Les taux des Bunds à 10 ans se situent actuellement entre 1 et 2 points de base par rapport aux swaps, atteignant leurs niveaux les plus élevés depuis juillet. Certains analystes estiment que, compte tenu de la situation politique en France et des incertitudes économiques plus larges, ces taux devraient être encore plus élevés.

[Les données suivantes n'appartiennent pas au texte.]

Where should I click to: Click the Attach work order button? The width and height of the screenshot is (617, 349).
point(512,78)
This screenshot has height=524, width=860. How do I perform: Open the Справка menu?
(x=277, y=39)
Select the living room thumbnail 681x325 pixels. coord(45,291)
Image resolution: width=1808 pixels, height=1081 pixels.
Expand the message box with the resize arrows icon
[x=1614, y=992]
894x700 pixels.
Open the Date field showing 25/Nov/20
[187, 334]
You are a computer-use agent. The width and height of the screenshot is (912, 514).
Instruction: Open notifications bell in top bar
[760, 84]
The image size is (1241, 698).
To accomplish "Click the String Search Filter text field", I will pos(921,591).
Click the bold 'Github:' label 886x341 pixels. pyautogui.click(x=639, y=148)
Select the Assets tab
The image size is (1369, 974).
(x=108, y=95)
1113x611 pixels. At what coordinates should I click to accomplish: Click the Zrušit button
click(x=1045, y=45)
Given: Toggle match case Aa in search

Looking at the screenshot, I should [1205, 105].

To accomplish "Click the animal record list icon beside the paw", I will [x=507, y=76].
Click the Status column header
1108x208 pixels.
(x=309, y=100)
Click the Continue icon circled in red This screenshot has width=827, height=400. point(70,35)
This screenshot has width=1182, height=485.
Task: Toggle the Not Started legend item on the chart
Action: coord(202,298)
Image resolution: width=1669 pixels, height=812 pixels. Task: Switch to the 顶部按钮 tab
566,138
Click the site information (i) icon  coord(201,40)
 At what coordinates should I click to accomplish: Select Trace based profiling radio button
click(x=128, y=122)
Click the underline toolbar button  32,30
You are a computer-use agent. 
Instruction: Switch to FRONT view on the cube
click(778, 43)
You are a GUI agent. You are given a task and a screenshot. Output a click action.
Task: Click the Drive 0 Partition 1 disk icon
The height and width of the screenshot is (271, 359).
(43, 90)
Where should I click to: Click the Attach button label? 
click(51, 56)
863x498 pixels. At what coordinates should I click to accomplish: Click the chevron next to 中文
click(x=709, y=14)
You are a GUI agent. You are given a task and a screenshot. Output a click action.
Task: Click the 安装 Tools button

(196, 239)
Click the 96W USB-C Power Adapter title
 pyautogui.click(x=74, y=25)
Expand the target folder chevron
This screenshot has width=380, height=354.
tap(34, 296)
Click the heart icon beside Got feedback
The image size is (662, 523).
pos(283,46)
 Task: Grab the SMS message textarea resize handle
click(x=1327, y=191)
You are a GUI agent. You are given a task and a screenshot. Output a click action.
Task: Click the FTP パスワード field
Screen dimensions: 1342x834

Par ailleurs, les inquiétudes concernant le possible arrêt du gouvernement américain et les tensions commerciales persistantes ajoutent à l’incertitude globale. Une demande accrue d’actifs refuges, notamment en raison des récentes incursions russes aux frontières orientales de l’Union européenne, n’est pas à exclure.
Les investisseurs étrangers pourraient jouer un rôle déterminant dans l’évolution des spreads obligataires franco-allemands. Depuis le début du resserrement quantitatif de la BCE en 2023, ils ont massivement investi dans la dette européenne. Actuellement, 24 % des obligations d’État de la zone euro sont détenues par des investisseurs non européens, un chiffre qui pourrait augmenter considérablement, compte tenu du fait qu’il atteignait 30 % en 2015.
Les obligations d’État les mieux notées sont particulièrement prisées par les investisseurs étrangers, les Bunds allemands étant les plus détenus. Toutefois, une éventuelle dégradation de la note de la France pourrait entraîner des ventes massives de la part de ces investisseurs, qui détiennent également une part importante de la dette française.
Jeudi, les marchés attendent la publication du compte rendu de la réunion de septembre de la BCE, au cours de laquelle les taux d’intérêt ont été maintenus inchangés. Les déclarations de Villeroy et Escriva, responsables de la BCE, seront également scrutées. Les données américaines sur les demandes initiales d’allocations chômage seront probablement impactées par l’arrêt du gouvernement américain, ce qui orientera l’attention vers les interventions des responsables de la Réserve fédérale, notamment le président Powell. Les procès-verbaux de la réunion de septembre du FOMC, publiés mercredi soir, ont révélé une certaine prudence, avec « quelques » membres soutenant une approche « sans changement ».
Cependant, l’analyse de notre économiste souligne que le corps du procès-verbal est plus nuancé, les participants estimant que « les risques à la baisse sur l’emploi avaient augmenté », tandis que « la plupart des participants » observaient que les risques à la hausse sur l’inflation « avaient diminué ou n’avaient pas augmenté ».
Sur le marché primaire, l’Irlande lancera une nouvelle émission d’obligations à hauteur de 1,5 milliard d’euros, tandis que le Trésor américain mettra aux enchères 22 milliards de dollars d’obligations.